Comparative layer-wise analysis of self-supervised speech models
This work addresses the limited understanding of model properties for researchers in speech processing, offering insights for more efficient use of pre-trained models, though it is incremental as it builds on existing analysis methods.
The study analyzed intermediate representations of various self-supervised speech models to understand how acoustic, phonetic, and word-level properties evolve across layers, finding that these trends relate to pre-training objectives and can guide layer selection for downstream tasks, with single-layer performance often matching or improving upon using all layers.

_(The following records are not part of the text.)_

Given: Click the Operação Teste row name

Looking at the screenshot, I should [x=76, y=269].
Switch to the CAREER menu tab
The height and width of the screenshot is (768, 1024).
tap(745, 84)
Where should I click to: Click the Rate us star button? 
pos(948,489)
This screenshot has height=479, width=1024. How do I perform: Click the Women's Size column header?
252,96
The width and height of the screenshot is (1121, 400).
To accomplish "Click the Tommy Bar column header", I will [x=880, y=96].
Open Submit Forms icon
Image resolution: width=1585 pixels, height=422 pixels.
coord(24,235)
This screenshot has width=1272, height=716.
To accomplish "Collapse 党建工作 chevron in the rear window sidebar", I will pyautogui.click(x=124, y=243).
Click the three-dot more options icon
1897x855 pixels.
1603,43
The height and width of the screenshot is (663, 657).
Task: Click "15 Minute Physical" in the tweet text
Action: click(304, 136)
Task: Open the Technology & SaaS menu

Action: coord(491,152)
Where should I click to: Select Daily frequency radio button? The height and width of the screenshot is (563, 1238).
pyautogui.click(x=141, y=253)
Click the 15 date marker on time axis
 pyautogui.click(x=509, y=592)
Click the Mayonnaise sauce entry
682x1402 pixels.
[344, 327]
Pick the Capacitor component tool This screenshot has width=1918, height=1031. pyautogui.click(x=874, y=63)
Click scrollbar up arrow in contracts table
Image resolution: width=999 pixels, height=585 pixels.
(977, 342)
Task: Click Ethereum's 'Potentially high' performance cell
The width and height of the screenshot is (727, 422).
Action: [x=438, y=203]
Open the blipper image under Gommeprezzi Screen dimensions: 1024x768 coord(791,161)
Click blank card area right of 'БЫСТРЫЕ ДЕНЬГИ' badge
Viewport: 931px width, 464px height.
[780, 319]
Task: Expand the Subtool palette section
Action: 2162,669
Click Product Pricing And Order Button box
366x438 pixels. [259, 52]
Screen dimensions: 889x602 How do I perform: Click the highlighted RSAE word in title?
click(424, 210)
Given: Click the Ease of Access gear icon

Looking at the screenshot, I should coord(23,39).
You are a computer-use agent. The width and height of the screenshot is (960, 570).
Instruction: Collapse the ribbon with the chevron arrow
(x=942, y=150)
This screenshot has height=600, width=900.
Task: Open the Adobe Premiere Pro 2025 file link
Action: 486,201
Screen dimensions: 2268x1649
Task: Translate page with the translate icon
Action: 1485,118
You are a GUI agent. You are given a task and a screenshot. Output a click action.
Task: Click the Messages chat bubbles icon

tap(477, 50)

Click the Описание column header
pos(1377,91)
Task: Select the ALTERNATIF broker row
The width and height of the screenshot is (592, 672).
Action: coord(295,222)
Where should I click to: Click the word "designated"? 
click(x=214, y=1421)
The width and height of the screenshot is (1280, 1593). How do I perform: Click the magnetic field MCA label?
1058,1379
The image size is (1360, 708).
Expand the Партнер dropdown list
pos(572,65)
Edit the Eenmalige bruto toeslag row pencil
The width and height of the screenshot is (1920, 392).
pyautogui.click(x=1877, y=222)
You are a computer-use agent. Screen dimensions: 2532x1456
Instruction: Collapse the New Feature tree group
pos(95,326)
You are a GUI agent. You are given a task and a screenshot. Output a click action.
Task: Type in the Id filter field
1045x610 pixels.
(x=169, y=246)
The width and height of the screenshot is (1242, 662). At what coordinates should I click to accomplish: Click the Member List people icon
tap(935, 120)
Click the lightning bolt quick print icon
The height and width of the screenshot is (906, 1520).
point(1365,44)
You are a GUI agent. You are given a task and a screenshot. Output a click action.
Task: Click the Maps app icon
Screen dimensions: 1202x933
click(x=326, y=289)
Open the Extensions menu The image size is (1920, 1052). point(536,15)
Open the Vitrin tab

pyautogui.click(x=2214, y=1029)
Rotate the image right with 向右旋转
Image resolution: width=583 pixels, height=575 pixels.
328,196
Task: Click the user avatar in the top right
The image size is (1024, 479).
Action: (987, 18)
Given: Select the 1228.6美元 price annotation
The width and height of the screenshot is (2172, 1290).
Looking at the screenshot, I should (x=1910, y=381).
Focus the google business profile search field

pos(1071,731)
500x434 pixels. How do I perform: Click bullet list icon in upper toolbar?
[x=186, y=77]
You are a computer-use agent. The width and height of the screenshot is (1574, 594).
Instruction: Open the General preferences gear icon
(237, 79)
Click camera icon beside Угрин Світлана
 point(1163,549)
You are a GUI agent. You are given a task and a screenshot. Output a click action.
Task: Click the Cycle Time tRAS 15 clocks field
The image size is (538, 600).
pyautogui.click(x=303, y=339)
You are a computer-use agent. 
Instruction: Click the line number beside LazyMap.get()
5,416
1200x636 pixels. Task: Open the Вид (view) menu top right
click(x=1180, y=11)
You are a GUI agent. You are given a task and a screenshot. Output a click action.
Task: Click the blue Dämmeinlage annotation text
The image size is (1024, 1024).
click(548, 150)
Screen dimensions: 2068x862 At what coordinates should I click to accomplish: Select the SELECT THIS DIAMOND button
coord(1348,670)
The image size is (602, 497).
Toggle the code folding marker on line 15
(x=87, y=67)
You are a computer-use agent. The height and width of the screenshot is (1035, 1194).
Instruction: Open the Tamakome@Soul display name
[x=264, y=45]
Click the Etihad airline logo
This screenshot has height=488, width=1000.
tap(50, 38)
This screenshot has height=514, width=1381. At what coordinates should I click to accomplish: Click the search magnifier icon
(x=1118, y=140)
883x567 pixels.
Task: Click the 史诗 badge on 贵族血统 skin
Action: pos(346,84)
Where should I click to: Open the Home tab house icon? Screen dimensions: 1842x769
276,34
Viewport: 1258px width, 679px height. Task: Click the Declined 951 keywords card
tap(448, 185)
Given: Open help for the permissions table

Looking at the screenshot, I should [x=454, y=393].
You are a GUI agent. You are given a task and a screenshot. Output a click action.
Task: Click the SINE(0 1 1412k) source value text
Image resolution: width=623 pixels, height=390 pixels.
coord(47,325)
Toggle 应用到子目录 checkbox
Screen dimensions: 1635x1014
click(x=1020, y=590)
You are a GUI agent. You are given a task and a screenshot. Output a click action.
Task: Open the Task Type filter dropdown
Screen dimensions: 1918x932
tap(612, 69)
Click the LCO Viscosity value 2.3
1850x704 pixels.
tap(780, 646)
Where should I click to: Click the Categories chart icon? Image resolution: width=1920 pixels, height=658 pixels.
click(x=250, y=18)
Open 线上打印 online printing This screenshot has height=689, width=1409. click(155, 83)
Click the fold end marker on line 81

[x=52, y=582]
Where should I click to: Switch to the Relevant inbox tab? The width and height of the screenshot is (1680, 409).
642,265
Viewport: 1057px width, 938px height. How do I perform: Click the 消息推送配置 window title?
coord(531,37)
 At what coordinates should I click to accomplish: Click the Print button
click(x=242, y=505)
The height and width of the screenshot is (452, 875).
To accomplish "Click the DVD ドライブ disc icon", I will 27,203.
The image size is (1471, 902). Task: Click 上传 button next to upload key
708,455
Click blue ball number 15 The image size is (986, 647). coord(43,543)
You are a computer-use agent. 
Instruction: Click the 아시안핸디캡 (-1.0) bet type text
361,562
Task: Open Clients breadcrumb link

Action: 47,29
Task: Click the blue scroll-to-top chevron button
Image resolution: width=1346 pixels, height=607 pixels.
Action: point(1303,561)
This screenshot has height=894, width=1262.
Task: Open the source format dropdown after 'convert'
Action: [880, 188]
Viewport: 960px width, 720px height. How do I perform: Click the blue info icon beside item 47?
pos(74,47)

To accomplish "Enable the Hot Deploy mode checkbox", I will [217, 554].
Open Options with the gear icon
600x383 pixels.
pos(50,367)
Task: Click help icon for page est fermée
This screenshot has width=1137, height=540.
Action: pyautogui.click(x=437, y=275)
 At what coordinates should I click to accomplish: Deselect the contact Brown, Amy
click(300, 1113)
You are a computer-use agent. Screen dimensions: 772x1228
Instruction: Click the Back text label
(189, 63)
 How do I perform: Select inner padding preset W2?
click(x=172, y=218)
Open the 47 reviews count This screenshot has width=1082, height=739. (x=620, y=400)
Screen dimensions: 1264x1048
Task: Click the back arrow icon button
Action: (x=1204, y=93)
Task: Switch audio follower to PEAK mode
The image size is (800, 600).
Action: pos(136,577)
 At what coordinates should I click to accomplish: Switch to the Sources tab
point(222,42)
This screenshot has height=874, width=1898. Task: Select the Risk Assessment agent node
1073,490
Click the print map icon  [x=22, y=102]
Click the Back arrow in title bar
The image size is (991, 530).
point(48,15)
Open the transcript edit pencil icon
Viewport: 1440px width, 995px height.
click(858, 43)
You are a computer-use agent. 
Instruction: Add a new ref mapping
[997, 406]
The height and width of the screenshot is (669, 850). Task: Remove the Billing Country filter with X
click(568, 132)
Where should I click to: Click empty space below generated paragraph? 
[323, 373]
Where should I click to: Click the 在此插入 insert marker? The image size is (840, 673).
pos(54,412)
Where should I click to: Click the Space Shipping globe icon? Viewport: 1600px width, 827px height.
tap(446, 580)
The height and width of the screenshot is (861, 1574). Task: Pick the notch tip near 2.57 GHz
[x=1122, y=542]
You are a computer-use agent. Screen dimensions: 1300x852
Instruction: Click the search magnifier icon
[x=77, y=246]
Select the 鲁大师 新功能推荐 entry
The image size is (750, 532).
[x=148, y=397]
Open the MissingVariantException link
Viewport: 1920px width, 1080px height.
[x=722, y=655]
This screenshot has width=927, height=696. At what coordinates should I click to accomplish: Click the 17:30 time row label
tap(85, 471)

Many self-supervised speech models, varying in their pre-training objective, input modality, and pre-training data, have been proposed in the last few years. Despite impressive successes on downstream tasks, we still have a limited understanding of the properties encoded by the models and the differences across models. In this work, we examine the intermediate representations for a variety of recent models. Specifically, we measure acoustic, phonetic, and word-level properties encoded in individual layers, using a lightweight analysis tool based on canonical correlation analysis (CCA). We find that these properties evolve across layers differently depending on the model, and the variations relate to the choice of pre-training objective. We further investigate the utility of our analyses for downstream tasks by comparing the property trends with performance on speech recognition and spoken language understanding tasks. We discover that CCA trends provide reliable guidance to choose layers of interest for downstream tasks and that single-layer performance often matches or improves upon using all layers, suggesting implications for more efficient use of pre-trained models.